We just don't have the hardware that can run those algorithms."Īccording to Luminous, the issue is that current computers use electrical signals, which drags on performance as signals travel.
#LUMINOUS COMPUTING SERIES BILL GATES SOFTWARE#
What's frustrating is that we have the software to address monumental, revolutionary problems that humans can't even begin to solve. "We can interact with computers in natural language and ask them to write a piece of code or even an essay, and the output will be better than most humans could provide. "AI has become superhuman," Marcus Gomez, CEO and co-founder of Luminous, said in a statement. The goal is to use light rather than electricity running over wires to send signals, which proponents argue will enable the development of more sophisticated and less expensive AI systems.

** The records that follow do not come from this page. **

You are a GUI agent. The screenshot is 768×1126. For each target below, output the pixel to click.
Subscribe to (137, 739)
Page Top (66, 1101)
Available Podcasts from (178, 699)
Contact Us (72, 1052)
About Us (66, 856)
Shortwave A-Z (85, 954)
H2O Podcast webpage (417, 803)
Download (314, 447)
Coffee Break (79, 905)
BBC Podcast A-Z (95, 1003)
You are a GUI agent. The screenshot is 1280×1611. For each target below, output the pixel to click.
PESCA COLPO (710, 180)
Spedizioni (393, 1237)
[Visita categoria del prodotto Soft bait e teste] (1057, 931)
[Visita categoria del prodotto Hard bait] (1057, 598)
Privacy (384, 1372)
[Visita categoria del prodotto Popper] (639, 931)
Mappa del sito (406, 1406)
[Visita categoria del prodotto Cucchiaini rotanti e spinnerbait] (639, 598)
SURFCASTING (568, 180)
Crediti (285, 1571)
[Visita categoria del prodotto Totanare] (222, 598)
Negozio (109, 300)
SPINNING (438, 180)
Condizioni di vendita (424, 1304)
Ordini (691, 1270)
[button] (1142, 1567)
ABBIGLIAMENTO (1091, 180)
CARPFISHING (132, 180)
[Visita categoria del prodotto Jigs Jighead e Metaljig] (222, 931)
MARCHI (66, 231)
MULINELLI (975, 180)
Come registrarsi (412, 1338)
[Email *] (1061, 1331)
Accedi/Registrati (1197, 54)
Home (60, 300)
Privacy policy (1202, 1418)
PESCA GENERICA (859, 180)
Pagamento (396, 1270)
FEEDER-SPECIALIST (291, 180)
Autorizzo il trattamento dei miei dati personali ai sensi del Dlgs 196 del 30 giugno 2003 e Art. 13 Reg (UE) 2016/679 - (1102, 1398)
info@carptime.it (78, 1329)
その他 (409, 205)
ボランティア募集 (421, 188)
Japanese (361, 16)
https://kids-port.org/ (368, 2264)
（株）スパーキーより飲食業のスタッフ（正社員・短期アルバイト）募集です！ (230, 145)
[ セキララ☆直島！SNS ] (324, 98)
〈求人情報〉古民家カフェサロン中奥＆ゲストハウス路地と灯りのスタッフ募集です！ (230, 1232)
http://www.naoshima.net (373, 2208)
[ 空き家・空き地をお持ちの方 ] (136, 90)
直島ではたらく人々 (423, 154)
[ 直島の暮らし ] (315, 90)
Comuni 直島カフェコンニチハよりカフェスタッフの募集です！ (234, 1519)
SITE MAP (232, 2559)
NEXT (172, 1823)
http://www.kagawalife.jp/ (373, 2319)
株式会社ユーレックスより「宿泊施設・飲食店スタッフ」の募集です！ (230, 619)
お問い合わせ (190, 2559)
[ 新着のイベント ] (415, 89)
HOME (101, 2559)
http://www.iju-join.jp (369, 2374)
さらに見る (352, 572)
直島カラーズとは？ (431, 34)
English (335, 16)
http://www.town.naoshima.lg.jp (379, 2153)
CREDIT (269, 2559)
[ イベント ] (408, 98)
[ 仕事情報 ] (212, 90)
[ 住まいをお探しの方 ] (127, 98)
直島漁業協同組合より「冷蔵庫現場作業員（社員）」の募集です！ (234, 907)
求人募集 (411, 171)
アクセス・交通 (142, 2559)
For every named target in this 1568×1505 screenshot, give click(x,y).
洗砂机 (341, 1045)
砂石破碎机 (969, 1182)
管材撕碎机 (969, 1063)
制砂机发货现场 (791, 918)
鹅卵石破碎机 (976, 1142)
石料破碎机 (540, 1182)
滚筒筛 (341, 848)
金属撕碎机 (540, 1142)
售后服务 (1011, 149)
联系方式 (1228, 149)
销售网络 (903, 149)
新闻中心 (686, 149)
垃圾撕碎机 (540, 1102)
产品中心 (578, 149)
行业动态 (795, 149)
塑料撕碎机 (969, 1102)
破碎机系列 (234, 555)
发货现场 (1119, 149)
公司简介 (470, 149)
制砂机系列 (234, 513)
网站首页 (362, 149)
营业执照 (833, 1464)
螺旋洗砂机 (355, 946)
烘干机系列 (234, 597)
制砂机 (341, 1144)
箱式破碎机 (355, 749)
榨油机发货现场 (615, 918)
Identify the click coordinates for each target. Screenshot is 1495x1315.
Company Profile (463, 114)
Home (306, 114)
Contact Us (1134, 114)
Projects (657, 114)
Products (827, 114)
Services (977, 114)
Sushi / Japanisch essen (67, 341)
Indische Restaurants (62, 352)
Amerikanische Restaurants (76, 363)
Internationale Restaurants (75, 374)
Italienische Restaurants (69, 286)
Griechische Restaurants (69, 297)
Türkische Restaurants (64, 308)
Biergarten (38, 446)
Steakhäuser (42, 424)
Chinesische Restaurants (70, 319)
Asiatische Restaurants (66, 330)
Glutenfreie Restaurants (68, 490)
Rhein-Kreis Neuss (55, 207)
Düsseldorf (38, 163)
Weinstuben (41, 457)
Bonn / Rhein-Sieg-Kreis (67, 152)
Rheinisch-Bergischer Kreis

The company is among a growing number of vendors that are turning to photonics to solve the gnarly problems of compute, latency and memory when it comes to AI and machine learning technology, which are quickly becoming cornerstones of modern applications and industries from autonomous vehicles to pharmaceuticals. It also is continuing to recruit photonics designers, digital and analog very large-scale integration (VSLI) engineers, packaging and system integration engineers and machine learning experts. Luminous officials said the new cash will be used to double the size of the company's engineering team and the build-out of its custom chips and software, as it ramps toward commercial-scale production.


It adds to the $1m in pre-seed money the company received in 2018 and the $9m in seed funding pulled in a year later. The Bay Area upstart, founded in 2018, announced the funding round, which included such firms as Gigafund, 8090 Partners, Third Kind Venture Capital, Alumni Ventures Group and Strawberry Creek Ventures. Luminous Computing, a startup using photonics to drive artificial intelligence, has raised venture capital backing, pulling in $105m in Series A funding from a range of investors that includes Microsoft co-founder Bill Gates.